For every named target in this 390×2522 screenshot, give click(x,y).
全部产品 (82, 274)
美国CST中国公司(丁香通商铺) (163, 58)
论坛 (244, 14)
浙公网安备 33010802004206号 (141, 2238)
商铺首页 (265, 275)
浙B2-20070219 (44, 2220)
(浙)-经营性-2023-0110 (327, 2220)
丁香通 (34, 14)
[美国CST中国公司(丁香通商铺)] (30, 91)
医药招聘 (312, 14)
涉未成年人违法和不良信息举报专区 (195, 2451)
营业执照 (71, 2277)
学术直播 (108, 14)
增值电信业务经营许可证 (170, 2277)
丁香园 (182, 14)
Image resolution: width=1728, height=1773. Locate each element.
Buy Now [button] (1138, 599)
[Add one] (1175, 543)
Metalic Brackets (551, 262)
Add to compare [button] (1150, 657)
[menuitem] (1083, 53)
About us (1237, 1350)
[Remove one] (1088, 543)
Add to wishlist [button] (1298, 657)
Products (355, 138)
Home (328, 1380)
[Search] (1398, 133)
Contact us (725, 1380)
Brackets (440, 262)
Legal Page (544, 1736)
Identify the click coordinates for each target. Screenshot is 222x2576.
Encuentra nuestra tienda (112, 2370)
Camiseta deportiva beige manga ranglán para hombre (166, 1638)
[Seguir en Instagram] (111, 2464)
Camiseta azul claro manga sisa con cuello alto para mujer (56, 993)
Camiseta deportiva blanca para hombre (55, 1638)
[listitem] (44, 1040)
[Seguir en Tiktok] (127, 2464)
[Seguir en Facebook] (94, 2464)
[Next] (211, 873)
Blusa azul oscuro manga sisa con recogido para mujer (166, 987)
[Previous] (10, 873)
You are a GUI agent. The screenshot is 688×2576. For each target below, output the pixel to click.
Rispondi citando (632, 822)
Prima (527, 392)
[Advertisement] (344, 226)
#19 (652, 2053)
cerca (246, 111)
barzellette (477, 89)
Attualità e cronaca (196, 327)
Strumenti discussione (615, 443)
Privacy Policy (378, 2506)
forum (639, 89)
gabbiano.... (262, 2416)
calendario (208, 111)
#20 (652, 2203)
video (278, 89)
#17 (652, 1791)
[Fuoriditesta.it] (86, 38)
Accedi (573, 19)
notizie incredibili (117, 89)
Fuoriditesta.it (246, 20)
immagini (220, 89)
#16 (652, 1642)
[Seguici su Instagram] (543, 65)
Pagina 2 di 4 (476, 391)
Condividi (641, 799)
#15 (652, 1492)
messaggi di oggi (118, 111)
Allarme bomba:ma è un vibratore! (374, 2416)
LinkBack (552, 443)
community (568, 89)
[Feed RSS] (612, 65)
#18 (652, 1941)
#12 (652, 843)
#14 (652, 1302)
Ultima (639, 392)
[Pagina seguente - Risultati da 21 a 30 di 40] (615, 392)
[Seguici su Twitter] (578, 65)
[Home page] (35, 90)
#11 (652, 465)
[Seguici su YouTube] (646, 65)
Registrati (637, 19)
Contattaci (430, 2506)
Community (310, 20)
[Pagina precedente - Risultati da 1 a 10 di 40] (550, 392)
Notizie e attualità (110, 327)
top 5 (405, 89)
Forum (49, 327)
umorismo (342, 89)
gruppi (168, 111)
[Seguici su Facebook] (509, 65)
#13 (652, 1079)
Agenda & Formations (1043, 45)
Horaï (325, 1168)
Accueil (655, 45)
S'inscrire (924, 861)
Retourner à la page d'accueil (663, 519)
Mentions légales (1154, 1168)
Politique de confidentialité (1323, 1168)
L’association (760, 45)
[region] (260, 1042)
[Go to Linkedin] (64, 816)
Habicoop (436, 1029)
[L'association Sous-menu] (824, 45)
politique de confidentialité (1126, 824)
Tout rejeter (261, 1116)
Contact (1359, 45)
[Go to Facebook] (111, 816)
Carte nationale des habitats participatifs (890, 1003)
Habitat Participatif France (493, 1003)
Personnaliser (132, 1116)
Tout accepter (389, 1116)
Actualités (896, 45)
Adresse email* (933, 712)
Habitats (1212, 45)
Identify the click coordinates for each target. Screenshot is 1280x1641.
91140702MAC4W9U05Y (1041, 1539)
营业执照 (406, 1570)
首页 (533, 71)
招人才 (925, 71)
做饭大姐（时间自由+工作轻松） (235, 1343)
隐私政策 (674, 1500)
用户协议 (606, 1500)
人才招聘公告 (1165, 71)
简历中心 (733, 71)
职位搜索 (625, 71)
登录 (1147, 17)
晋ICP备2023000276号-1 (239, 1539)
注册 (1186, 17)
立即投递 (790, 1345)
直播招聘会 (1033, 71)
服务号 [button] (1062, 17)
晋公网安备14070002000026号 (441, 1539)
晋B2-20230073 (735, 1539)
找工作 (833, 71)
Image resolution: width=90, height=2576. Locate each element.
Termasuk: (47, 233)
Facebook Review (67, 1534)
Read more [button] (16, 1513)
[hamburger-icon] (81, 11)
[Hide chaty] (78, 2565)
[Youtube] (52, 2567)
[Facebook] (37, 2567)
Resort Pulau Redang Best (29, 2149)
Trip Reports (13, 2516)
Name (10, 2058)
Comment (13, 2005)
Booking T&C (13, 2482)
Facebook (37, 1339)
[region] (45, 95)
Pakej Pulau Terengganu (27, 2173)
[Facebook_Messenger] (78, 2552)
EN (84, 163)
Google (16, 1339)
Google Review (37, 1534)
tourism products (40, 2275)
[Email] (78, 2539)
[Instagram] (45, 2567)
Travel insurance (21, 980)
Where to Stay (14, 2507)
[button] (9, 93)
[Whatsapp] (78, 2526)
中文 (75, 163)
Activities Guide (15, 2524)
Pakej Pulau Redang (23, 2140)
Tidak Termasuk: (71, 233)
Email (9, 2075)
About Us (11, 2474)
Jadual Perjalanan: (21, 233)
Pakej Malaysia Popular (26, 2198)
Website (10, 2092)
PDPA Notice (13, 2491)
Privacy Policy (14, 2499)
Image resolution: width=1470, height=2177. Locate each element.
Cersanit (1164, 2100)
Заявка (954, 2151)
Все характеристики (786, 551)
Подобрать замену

···

Work order = Only the lines from the beginning of the entries through the line bearing "About us (1237, 1350)" should be returned, each exactly as written.

Written answer =
For every named target in this 390×2522 screenshot, give click(x,y).
全部产品 (82, 274)
美国CST中国公司(丁香通商铺) (163, 58)
论坛 (244, 14)
浙公网安备 33010802004206号 (141, 2238)
商铺首页 (265, 275)
浙B2-20070219 (44, 2220)
(浙)-经营性-2023-0110 (327, 2220)
丁香通 (34, 14)
[美国CST中国公司(丁香通商铺)] (30, 91)
医药招聘 (312, 14)
涉未成年人违法和不良信息举报专区 (195, 2451)
营业执照 (71, 2277)
学术直播 (108, 14)
增值电信业务经营许可证 (170, 2277)
丁香园 (182, 14)
Image resolution: width=1728, height=1773. Locate each element.
Buy Now [button] (1138, 599)
[Add one] (1175, 543)
Metalic Brackets (551, 262)
Add to compare [button] (1150, 657)
[menuitem] (1083, 53)
About us (1237, 1350)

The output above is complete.